From the first line to the last, copy the data exactly.

Dataset entries
──────────

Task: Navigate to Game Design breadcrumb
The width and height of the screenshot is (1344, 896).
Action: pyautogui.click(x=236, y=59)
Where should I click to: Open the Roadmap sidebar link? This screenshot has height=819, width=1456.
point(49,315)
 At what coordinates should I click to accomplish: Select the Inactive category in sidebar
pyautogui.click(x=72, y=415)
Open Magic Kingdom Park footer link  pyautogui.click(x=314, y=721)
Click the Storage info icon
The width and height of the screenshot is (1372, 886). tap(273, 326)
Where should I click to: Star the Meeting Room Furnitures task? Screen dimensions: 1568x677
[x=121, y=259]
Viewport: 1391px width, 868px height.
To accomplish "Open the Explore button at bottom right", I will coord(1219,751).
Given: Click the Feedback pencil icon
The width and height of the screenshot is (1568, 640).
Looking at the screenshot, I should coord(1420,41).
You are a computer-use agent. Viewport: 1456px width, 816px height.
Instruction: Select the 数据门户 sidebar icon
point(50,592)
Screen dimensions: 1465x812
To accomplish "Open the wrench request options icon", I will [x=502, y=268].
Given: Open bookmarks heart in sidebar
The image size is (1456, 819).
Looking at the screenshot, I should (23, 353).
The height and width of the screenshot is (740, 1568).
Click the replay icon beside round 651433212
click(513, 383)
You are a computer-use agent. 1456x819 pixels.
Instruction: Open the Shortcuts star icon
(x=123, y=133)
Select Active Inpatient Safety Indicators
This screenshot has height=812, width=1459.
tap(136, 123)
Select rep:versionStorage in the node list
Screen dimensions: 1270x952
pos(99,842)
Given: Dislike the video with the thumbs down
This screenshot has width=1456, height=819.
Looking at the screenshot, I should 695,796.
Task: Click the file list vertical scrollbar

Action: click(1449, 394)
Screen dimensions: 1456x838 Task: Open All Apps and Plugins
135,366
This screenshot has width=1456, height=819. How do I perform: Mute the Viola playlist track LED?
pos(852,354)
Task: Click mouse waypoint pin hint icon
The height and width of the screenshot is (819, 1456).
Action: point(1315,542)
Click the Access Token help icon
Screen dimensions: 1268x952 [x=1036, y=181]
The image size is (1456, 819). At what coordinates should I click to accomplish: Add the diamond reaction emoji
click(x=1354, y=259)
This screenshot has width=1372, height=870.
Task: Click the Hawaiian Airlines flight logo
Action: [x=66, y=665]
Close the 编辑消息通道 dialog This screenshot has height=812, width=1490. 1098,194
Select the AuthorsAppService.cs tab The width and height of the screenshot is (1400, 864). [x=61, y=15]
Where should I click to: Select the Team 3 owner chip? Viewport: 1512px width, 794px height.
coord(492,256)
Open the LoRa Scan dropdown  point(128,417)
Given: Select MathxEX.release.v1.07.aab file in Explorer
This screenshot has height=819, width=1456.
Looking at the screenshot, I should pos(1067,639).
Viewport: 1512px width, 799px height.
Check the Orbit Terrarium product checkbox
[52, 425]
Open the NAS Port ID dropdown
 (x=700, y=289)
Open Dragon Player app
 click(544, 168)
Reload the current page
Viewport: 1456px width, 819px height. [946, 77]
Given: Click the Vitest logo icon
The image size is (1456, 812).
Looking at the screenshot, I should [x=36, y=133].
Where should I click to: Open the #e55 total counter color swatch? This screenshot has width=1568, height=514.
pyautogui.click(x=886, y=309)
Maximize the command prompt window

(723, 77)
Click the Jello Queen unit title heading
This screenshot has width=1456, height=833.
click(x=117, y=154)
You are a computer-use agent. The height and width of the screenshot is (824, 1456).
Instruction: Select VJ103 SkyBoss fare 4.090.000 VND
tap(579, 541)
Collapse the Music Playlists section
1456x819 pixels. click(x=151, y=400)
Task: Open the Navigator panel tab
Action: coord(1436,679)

──────────

■ **Response to the exercise**:
Task: Navigate to Game Design breadcrumb
The width and height of the screenshot is (1344, 896).
Action: pyautogui.click(x=236, y=59)
Where should I click to: Open the Roadmap sidebar link? This screenshot has height=819, width=1456.
point(49,315)
 At what coordinates should I click to accomplish: Select the Inactive category in sidebar
pyautogui.click(x=72, y=415)
Open Magic Kingdom Park footer link  pyautogui.click(x=314, y=721)
Click the Storage info icon
The width and height of the screenshot is (1372, 886). tap(273, 326)
Where should I click to: Star the Meeting Room Furnitures task? Screen dimensions: 1568x677
[x=121, y=259]
Viewport: 1391px width, 868px height.
To accomplish "Open the Explore button at bottom right", I will coord(1219,751).
Given: Click the Feedback pencil icon
The width and height of the screenshot is (1568, 640).
Looking at the screenshot, I should coord(1420,41).
You are a computer-use agent. Viewport: 1456px width, 816px height.
Instruction: Select the 数据门户 sidebar icon
point(50,592)
Screen dimensions: 1465x812
To accomplish "Open the wrench request options icon", I will [x=502, y=268].
Given: Open bookmarks heart in sidebar
The image size is (1456, 819).
Looking at the screenshot, I should (23, 353).
The height and width of the screenshot is (740, 1568).
Click the replay icon beside round 651433212
click(513, 383)
You are a computer-use agent. 1456x819 pixels.
Instruction: Open the Shortcuts star icon
(x=123, y=133)
Select Active Inpatient Safety Indicators
This screenshot has height=812, width=1459.
tap(136, 123)
Select rep:versionStorage in the node list
Screen dimensions: 1270x952
pos(99,842)
Given: Dislike the video with the thumbs down
This screenshot has width=1456, height=819.
Looking at the screenshot, I should 695,796.
Task: Click the file list vertical scrollbar

Action: click(1449, 394)
Screen dimensions: 1456x838 Task: Open All Apps and Plugins
135,366
This screenshot has width=1456, height=819. How do I perform: Mute the Viola playlist track LED?
pos(852,354)
Task: Click mouse waypoint pin hint icon
The height and width of the screenshot is (819, 1456).
Action: point(1315,542)
Click the Access Token help icon
Screen dimensions: 1268x952 [x=1036, y=181]
The image size is (1456, 819). At what coordinates should I click to accomplish: Add the diamond reaction emoji
click(x=1354, y=259)
This screenshot has width=1372, height=870.
Task: Click the Hawaiian Airlines flight logo
Action: [x=66, y=665]
Close the 编辑消息通道 dialog This screenshot has height=812, width=1490. 1098,194
Select the AuthorsAppService.cs tab The width and height of the screenshot is (1400, 864). [x=61, y=15]
Where should I click to: Select the Team 3 owner chip? Viewport: 1512px width, 794px height.
coord(492,256)
Open the LoRa Scan dropdown  point(128,417)
Given: Select MathxEX.release.v1.07.aab file in Explorer
This screenshot has height=819, width=1456.
Looking at the screenshot, I should pos(1067,639).
Viewport: 1512px width, 799px height.
Check the Orbit Terrarium product checkbox
[52, 425]
Open the NAS Port ID dropdown
 (x=700, y=289)
Open Dragon Player app
 click(544, 168)
Reload the current page
Viewport: 1456px width, 819px height. [946, 77]
Given: Click the Vitest logo icon
The image size is (1456, 812).
Looking at the screenshot, I should [x=36, y=133].
Where should I click to: Open the #e55 total counter color swatch? This screenshot has width=1568, height=514.
pyautogui.click(x=886, y=309)
Maximize the command prompt window

(723, 77)
Click the Jello Queen unit title heading
This screenshot has width=1456, height=833.
click(x=117, y=154)
You are a computer-use agent. The height and width of the screenshot is (824, 1456).
Instruction: Select VJ103 SkyBoss fare 4.090.000 VND
tap(579, 541)
Collapse the Music Playlists section
1456x819 pixels. click(x=151, y=400)
Task: Open the Navigator panel tab
Action: coord(1436,679)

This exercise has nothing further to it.